A minute or two later, the man who had first served me, re-appeared. He asked me a quick couple of questions, then walked bravely into the car wash. He tapped the door. Inspected the octopus, double checked the screen, then went to a large switch board at the back of the car wash. He fiddled around, pressed some buttons, the light came on – and so did the water – soaking him from top to bottom. He flicked another switch and the water stopped.

He told me to wait while he got me a new code. Then he punched it in for me. The lights came on, I drove in, everything happened the way it was meant to, and I drove out through the hot air blower with a nice clean car. As I came out, a rather soggy car wash attendant waved at me. I smiled and waved back. then I drove home – my car as good as new and me safe and warm inside.

My Favourite Candies

My Favorite Candies

I searched for the blog prompt, but I couldn’t find it. Not by name and I don’t remember the number, nor do I know how to search for it. So – here I am, on the sea shore, stranded, looking for something I may never find. Yet an echo of it has found me.

I googled ‘candy’ to find out what it meant because when I think ‘candy’ I think of Candy Floss, that long, thinly-spun web of sticky pink sweetness sold at the fairgrounds and the ice-cream stalls of my childhood beaches, back in Gower. Barred and banned it was, and seen as a source of cavities and visits to those much-to-be-feared, brutal, ex-Armed Forces dentists who terrified our childhood while working in those days in the NHS.

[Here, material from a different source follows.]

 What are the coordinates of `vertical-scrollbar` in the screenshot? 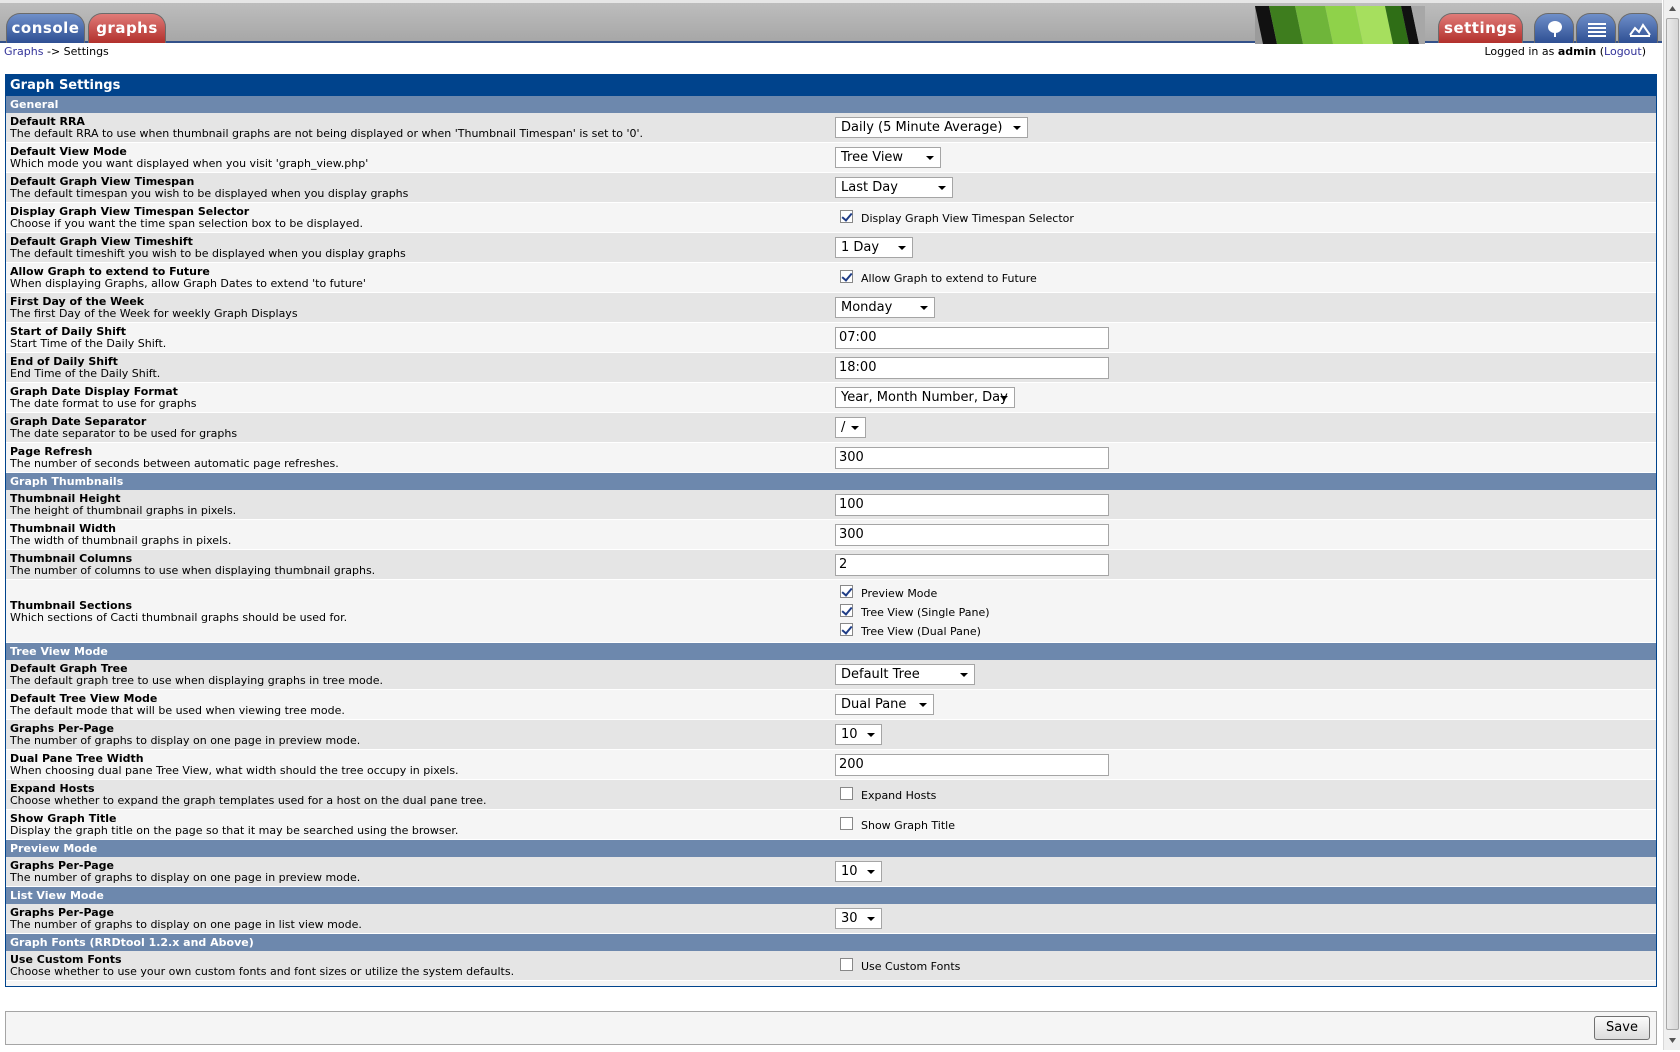 It's located at (1672, 525).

Candies, in my Olde English language, were called sweets. In post-war Britain, where rationing was the unwelcome rule, sweets were rare, for they cost us coupons, and were therefore, very, very precious. In those days, my grandfather had many friends and his friends were priceless. On Saturday mornings he would take me to Swansea Market, the one that had been bombed during the war. It had been rebuilt but, in those days, remained roofless. There he would work a shift at Green’s Sweet Stall while someone took a break – and I helped him. We would take the orders, count and weigh the sweets, take the cash, count it, check it, place it in the till, and hand over the correct change along with small, white paper packets that contained the hand-made sweets.

We received no money for this pleasurable work. However, when our duty was done, I would be given my choice of hard-boiled sweets. My favourites were those red and white striped sweets, called winter warmers, laden with the lusty tang of cloves that lingered long in the mouth. We held competitions to see who could make their sweet last longest. And woe betide the losers who cracked them, or swallowed them whole, for they were mocked and forced to watch, minute by minute, the lucky ones whose sweets dwindled on and on, shown off, paper thin, on tongue tip, for all to see.

But better than any candies were the Cockle Women in their tall black hats and red Welsh shawls who came all the way from Penclawdd on Saturdays with their baskets of cockles and their buckets of laverbread – bara lawr – at thruppence a pound. Laverbread – Welsh Caviar, Richard Burton used to call it, a delicacy to be savoured for breakfast or lunch and sweeter to the enthusiast and devotee than any candied sweets, even winter warmers.